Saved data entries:
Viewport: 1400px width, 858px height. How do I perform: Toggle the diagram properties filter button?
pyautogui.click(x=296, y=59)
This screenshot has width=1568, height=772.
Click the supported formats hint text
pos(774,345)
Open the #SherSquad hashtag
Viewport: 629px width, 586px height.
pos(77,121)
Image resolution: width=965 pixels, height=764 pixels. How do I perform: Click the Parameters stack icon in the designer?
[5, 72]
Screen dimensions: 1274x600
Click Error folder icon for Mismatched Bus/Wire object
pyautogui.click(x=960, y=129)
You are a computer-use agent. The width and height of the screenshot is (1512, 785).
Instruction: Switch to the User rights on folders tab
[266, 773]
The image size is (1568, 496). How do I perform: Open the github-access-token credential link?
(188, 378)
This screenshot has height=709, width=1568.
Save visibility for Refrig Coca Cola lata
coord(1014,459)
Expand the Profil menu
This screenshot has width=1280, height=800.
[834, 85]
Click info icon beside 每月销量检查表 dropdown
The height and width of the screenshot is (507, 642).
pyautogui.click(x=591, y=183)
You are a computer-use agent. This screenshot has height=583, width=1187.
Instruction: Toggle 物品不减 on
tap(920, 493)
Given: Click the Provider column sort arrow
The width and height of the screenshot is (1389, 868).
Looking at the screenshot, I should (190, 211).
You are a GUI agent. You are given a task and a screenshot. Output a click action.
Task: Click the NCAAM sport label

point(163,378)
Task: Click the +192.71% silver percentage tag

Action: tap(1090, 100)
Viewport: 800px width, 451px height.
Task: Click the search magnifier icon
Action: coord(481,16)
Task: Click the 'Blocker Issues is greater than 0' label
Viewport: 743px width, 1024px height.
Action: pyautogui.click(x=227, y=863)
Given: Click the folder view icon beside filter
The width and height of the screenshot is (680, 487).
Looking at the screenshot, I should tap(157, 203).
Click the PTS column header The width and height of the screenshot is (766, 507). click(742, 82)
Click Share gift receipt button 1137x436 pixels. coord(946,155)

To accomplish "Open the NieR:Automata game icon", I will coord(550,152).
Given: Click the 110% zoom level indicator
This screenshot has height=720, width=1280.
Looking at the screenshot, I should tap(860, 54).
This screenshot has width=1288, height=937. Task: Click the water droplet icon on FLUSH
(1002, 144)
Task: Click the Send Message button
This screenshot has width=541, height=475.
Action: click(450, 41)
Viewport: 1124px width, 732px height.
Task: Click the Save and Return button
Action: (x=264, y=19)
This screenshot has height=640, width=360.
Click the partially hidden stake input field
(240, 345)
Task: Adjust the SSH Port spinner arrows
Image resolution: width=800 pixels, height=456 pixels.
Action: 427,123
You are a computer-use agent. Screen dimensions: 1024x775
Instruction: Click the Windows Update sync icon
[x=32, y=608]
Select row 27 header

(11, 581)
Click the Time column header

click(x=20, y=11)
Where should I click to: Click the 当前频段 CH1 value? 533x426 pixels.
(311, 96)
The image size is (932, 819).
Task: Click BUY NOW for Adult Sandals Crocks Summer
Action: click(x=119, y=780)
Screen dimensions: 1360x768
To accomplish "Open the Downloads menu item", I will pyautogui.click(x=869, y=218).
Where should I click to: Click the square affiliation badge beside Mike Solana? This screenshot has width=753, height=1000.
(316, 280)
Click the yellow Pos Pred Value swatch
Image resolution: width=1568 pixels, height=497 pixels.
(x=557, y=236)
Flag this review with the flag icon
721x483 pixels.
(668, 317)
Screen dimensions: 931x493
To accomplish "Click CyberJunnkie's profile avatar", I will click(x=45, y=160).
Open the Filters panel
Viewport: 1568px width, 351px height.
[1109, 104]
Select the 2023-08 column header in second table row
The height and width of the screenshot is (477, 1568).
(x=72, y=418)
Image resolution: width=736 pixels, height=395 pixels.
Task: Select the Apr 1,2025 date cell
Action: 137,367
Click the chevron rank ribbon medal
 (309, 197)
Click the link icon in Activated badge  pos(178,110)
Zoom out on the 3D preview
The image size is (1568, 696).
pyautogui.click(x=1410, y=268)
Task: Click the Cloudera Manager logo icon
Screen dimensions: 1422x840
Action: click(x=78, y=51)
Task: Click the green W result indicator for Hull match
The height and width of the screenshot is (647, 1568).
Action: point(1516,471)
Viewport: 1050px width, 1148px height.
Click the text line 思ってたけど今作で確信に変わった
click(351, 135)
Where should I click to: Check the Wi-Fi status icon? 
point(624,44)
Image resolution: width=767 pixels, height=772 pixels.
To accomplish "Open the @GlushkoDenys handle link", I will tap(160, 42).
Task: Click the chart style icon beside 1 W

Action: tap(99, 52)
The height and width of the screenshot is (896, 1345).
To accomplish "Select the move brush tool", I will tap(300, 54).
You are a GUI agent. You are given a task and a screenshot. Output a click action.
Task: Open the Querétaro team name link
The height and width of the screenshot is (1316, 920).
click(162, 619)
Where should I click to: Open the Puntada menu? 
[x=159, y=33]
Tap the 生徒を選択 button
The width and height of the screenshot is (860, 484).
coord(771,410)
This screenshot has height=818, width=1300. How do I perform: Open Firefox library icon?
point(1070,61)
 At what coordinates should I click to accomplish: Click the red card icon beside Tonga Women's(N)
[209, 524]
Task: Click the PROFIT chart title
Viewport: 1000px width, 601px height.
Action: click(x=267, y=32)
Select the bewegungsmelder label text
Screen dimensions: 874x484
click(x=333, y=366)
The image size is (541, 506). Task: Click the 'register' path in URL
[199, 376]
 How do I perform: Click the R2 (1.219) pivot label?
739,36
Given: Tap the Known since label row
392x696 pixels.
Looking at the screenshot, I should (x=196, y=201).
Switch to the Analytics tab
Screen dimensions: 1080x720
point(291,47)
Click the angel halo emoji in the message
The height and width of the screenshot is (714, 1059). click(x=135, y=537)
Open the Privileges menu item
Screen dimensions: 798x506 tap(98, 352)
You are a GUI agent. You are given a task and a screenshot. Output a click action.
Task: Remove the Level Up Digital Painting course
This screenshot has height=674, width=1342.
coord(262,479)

▶ Exercise details: Copy each entry above exactly, leaving nothing out.

▶ Exercise answer:
Viewport: 1400px width, 858px height. How do I perform: Toggle the diagram properties filter button?
pyautogui.click(x=296, y=59)
This screenshot has width=1568, height=772.
Click the supported formats hint text
pos(774,345)
Open the #SherSquad hashtag
Viewport: 629px width, 586px height.
pos(77,121)
Image resolution: width=965 pixels, height=764 pixels. How do I perform: Click the Parameters stack icon in the designer?
[5, 72]
Screen dimensions: 1274x600
Click Error folder icon for Mismatched Bus/Wire object
pyautogui.click(x=960, y=129)
You are a computer-use agent. The width and height of the screenshot is (1512, 785).
Instruction: Switch to the User rights on folders tab
[266, 773]
The image size is (1568, 496). How do I perform: Open the github-access-token credential link?
(188, 378)
This screenshot has height=709, width=1568.
Save visibility for Refrig Coca Cola lata
coord(1014,459)
Expand the Profil menu
This screenshot has width=1280, height=800.
[834, 85]
Click info icon beside 每月销量检查表 dropdown
The height and width of the screenshot is (507, 642).
pyautogui.click(x=591, y=183)
You are a computer-use agent. This screenshot has height=583, width=1187.
Instruction: Toggle 物品不减 on
tap(920, 493)
Given: Click the Provider column sort arrow
The width and height of the screenshot is (1389, 868).
Looking at the screenshot, I should (190, 211).
You are a GUI agent. You are given a task and a screenshot. Output a click action.
Task: Click the NCAAM sport label

point(163,378)
Task: Click the +192.71% silver percentage tag

Action: tap(1090, 100)
Viewport: 800px width, 451px height.
Task: Click the search magnifier icon
Action: coord(481,16)
Task: Click the 'Blocker Issues is greater than 0' label
Viewport: 743px width, 1024px height.
Action: pyautogui.click(x=227, y=863)
Given: Click the folder view icon beside filter
The width and height of the screenshot is (680, 487).
Looking at the screenshot, I should tap(157, 203).
Click the PTS column header The width and height of the screenshot is (766, 507). click(742, 82)
Click Share gift receipt button 1137x436 pixels. coord(946,155)

To accomplish "Open the NieR:Automata game icon", I will coord(550,152).
Given: Click the 110% zoom level indicator
This screenshot has height=720, width=1280.
Looking at the screenshot, I should tap(860, 54).
This screenshot has width=1288, height=937. Task: Click the water droplet icon on FLUSH
(1002, 144)
Task: Click the Send Message button
This screenshot has width=541, height=475.
Action: click(450, 41)
Viewport: 1124px width, 732px height.
Task: Click the Save and Return button
Action: (x=264, y=19)
This screenshot has height=640, width=360.
Click the partially hidden stake input field
(240, 345)
Task: Adjust the SSH Port spinner arrows
Image resolution: width=800 pixels, height=456 pixels.
Action: 427,123
You are a computer-use agent. Screen dimensions: 1024x775
Instruction: Click the Windows Update sync icon
[x=32, y=608]
Select row 27 header

(11, 581)
Click the Time column header

click(x=20, y=11)
Where should I click to: Click the 当前频段 CH1 value? 533x426 pixels.
(311, 96)
The image size is (932, 819).
Task: Click BUY NOW for Adult Sandals Crocks Summer
Action: click(x=119, y=780)
Screen dimensions: 1360x768
To accomplish "Open the Downloads menu item", I will pyautogui.click(x=869, y=218).
Where should I click to: Click the square affiliation badge beside Mike Solana? This screenshot has width=753, height=1000.
(316, 280)
Click the yellow Pos Pred Value swatch
Image resolution: width=1568 pixels, height=497 pixels.
(x=557, y=236)
Flag this review with the flag icon
721x483 pixels.
(668, 317)
Screen dimensions: 931x493
To accomplish "Click CyberJunnkie's profile avatar", I will click(x=45, y=160).
Open the Filters panel
Viewport: 1568px width, 351px height.
[1109, 104]
Select the 2023-08 column header in second table row
The height and width of the screenshot is (477, 1568).
(x=72, y=418)
Image resolution: width=736 pixels, height=395 pixels.
Task: Select the Apr 1,2025 date cell
Action: 137,367
Click the chevron rank ribbon medal
 (309, 197)
Click the link icon in Activated badge  pos(178,110)
Zoom out on the 3D preview
The image size is (1568, 696).
pyautogui.click(x=1410, y=268)
Task: Click the Cloudera Manager logo icon
Screen dimensions: 1422x840
Action: click(x=78, y=51)
Task: Click the green W result indicator for Hull match
The height and width of the screenshot is (647, 1568).
Action: point(1516,471)
Viewport: 1050px width, 1148px height.
Click the text line 思ってたけど今作で確信に変わった
click(351, 135)
Where should I click to: Check the Wi-Fi status icon? 
point(624,44)
Image resolution: width=767 pixels, height=772 pixels.
To accomplish "Open the @GlushkoDenys handle link", I will tap(160, 42).
Task: Click the chart style icon beside 1 W

Action: tap(99, 52)
The height and width of the screenshot is (896, 1345).
To accomplish "Select the move brush tool", I will tap(300, 54).
You are a GUI agent. You are given a task and a screenshot. Output a click action.
Task: Open the Querétaro team name link
The height and width of the screenshot is (1316, 920).
click(162, 619)
Where should I click to: Open the Puntada menu? 
[x=159, y=33]
Tap the 生徒を選択 button
The width and height of the screenshot is (860, 484).
coord(771,410)
This screenshot has height=818, width=1300. How do I perform: Open Firefox library icon?
point(1070,61)
 At what coordinates should I click to accomplish: Click the red card icon beside Tonga Women's(N)
[209, 524]
Task: Click the PROFIT chart title
Viewport: 1000px width, 601px height.
Action: click(x=267, y=32)
Select the bewegungsmelder label text
Screen dimensions: 874x484
click(x=333, y=366)
The image size is (541, 506). Task: Click the 'register' path in URL
[199, 376]
 How do I perform: Click the R2 (1.219) pivot label?
739,36
Given: Tap the Known since label row
392x696 pixels.
Looking at the screenshot, I should (x=196, y=201).
Switch to the Analytics tab
Screen dimensions: 1080x720
point(291,47)
Click the angel halo emoji in the message
The height and width of the screenshot is (714, 1059). click(x=135, y=537)
Open the Privileges menu item
Screen dimensions: 798x506 tap(98, 352)
You are a GUI agent. You are given a task and a screenshot. Output a click action.
Task: Remove the Level Up Digital Painting course
This screenshot has height=674, width=1342.
coord(262,479)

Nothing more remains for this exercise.